Base class of all the events

request_id property

request_id: int

The request ID that event responds to.

channel_id property

channel_id: str

The channel ID.

headers property

headers: Dict[str, Any]

The response headers.

See also the header description.

completion_cause property

completion_cause: Optional[CompletionCause]
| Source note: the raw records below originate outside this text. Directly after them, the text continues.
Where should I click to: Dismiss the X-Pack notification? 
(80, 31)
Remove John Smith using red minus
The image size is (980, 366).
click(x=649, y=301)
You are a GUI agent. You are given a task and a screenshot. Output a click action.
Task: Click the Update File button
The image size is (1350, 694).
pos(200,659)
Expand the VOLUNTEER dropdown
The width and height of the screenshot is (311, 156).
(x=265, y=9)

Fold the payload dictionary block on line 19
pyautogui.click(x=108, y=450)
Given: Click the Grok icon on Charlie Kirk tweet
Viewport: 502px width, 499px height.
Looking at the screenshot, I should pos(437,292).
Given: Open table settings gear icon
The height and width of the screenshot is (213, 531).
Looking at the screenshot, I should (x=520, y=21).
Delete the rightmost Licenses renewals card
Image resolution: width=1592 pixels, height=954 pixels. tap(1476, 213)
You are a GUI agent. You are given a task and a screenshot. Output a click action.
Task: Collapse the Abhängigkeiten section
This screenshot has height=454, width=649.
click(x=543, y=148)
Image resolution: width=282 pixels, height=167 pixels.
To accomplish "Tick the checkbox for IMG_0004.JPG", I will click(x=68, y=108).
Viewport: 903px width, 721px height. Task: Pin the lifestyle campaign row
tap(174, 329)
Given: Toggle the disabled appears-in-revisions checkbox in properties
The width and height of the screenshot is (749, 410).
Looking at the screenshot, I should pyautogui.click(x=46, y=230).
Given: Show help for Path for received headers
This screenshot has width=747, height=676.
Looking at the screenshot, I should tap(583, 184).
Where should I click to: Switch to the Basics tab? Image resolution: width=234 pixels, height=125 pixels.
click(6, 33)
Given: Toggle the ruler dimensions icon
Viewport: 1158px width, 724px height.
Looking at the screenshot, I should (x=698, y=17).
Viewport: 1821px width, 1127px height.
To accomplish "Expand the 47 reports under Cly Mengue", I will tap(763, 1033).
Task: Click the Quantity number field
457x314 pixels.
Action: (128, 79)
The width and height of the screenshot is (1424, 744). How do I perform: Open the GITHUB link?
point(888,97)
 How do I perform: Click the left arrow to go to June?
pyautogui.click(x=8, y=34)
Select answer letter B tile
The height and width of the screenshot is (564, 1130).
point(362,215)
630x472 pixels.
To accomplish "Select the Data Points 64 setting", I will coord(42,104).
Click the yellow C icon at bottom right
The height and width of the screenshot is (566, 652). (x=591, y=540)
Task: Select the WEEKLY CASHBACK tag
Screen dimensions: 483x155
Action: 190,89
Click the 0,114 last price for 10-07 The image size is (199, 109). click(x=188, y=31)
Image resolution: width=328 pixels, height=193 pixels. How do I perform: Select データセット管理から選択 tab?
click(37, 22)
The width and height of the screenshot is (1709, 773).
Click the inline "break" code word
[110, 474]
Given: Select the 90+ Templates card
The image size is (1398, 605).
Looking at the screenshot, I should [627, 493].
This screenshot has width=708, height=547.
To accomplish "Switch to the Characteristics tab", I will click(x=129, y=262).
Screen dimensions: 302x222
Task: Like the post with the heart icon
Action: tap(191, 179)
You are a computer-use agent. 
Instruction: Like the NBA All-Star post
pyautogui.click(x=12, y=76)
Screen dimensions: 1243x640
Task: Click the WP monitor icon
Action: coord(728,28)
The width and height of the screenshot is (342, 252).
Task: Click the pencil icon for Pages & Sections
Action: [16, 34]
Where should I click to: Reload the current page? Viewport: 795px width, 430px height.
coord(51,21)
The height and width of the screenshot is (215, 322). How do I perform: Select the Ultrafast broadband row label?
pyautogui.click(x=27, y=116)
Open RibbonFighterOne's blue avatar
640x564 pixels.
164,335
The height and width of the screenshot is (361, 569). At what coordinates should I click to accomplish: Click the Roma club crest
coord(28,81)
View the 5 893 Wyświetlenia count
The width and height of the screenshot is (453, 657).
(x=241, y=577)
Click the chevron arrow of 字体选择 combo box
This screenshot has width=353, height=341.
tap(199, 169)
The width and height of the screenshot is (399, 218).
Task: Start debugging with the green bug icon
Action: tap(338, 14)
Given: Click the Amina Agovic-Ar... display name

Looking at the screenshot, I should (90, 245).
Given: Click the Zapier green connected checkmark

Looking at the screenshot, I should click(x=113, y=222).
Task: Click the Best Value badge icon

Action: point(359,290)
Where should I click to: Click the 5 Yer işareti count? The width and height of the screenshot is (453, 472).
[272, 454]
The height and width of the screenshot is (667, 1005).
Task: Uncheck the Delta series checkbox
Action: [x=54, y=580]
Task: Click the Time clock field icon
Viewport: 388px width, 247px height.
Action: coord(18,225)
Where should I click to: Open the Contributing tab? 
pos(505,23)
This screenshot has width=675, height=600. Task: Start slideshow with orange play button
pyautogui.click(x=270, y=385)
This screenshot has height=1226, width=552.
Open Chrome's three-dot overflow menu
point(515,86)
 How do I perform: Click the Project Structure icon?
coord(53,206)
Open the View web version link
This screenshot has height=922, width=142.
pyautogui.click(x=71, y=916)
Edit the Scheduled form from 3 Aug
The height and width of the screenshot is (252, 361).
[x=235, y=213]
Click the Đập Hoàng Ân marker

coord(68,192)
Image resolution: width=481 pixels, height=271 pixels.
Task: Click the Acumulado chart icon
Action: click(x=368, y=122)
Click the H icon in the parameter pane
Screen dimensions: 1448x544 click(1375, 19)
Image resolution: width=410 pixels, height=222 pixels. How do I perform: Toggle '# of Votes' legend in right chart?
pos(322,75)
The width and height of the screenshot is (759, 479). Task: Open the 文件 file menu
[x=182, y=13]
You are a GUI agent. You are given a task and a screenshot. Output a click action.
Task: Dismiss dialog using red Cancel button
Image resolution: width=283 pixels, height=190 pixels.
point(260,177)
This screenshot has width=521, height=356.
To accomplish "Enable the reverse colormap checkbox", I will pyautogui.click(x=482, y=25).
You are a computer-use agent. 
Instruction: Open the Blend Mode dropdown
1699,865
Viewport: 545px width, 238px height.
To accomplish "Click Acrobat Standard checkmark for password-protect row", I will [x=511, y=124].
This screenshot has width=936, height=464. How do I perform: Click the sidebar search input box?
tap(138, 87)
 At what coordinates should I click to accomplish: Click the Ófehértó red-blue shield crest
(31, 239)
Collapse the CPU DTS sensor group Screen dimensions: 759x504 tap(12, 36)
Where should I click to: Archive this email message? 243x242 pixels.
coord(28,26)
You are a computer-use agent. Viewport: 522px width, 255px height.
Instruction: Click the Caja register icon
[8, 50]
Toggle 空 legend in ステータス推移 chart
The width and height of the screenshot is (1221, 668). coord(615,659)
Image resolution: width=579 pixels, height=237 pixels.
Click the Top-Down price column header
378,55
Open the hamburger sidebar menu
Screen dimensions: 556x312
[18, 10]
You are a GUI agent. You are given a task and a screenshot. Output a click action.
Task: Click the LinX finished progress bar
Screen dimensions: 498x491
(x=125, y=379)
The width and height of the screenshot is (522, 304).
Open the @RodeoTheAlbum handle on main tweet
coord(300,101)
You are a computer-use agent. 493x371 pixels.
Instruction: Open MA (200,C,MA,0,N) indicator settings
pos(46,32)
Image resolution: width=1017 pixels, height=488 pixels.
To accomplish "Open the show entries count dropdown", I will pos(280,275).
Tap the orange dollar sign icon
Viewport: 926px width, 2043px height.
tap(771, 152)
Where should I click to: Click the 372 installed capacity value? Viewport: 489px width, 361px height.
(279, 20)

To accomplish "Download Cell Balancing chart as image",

The response CompletionCause.

completion_reason property

completion_reason: Optional[str]

The completion message.

body property

body: Optional[RecogResult]

The content of the Event is a RecogResult if it is a RecognitionComplete event.

GrammarDefined

GrammarDefined(data: Dict[str, Any])

Bases: Event

The DefineGrammar command has been processed.

InputTimersStarted

InputTimersStarted(data: Dict[str, Any])

Bases: Event

The Input Timers are started.

Interpretation

Interpretation(data: Dict[str, Any])

The interpretation part of a recognition result

confidence property

confidence: float

The confidence of the interpretation.

type property

type: str

The type of the Interpretation is given by the builtin grammar URI

value property

value: Dict[str, Any]

The structured interpreted value.

The type/schema of the value is given by the self.type property.

See the Grammar reference documentaiton.

InvalidParamValue

InvalidParamValue(data: Dict[str, Any])

Bases: Event

The server received a request to set an invalid value for a parameter.

MethodFailed

MethodFailed(data: Dict[str, Any])

Bases: Event

The server was unable to complete the command.

MethodNotAllowed

MethodNotAllowed(data: Dict[str, Any])

Bases: Event

The command is not allowed in this state.

MethodNotValid

MethodNotValid(data: Dict[str, Any])

Bases: Event

The server received an invalid command.

MissingParam

MissingParam(data: Dict[str, Any])

Bases: Event

The command is missings some mandatory parameter.

Opened

Opened(data: Dict[str, Any])

Bases: Event

Session opened on the server

ParamsSet

ParamsSet(data: Dict[str, Any])

Bases: Event

The default parameters were set.

RecognitionComplete

RecognitionComplete(data: Dict[str, Any])

Bases: Event

The ASR recognition is complete.

RecognitionInProgress

RecognitionInProgress(data: Dict[str, Any])

Bases: Event

The ASR recognition is started.

RecogResult

RecogResult(data: dict)

When a recognition completes, this describe the result

asr property

asr: Optional[Transcript]

The ASR part of the result (transcription result)

nlu property

nlu: Optional[Interpretation]

The NLU part of the result (interpretation)

grammar_uri property

grammar_uri: str

The grammar that matched, as it was given to the RECOGNIZE command

StartOfInput

StartOfInput(data: Dict[str, Any])

Bases: Event

In normal recognition mode, this event is emitted when speech is detected.

Stopped

Stopped(data: Dict[str, Any])

Bases: Event

The ASR recognition has been stopped on the client request.

Transcript

Transcript(data: Dict[str, Any])

The Transcript part of a recognition result

transcript property

transcript: str

The raw ASR output.

confidence property

confidence: float

The ASR transcription confidence.

start property

start: datetime

Start of speech.

end property

end: datetime

End of speech.

build_connection_request

build_connection_request(token) -> Tuple[str, dict]

Make an authenticated URL and header to connect to the H2B Service.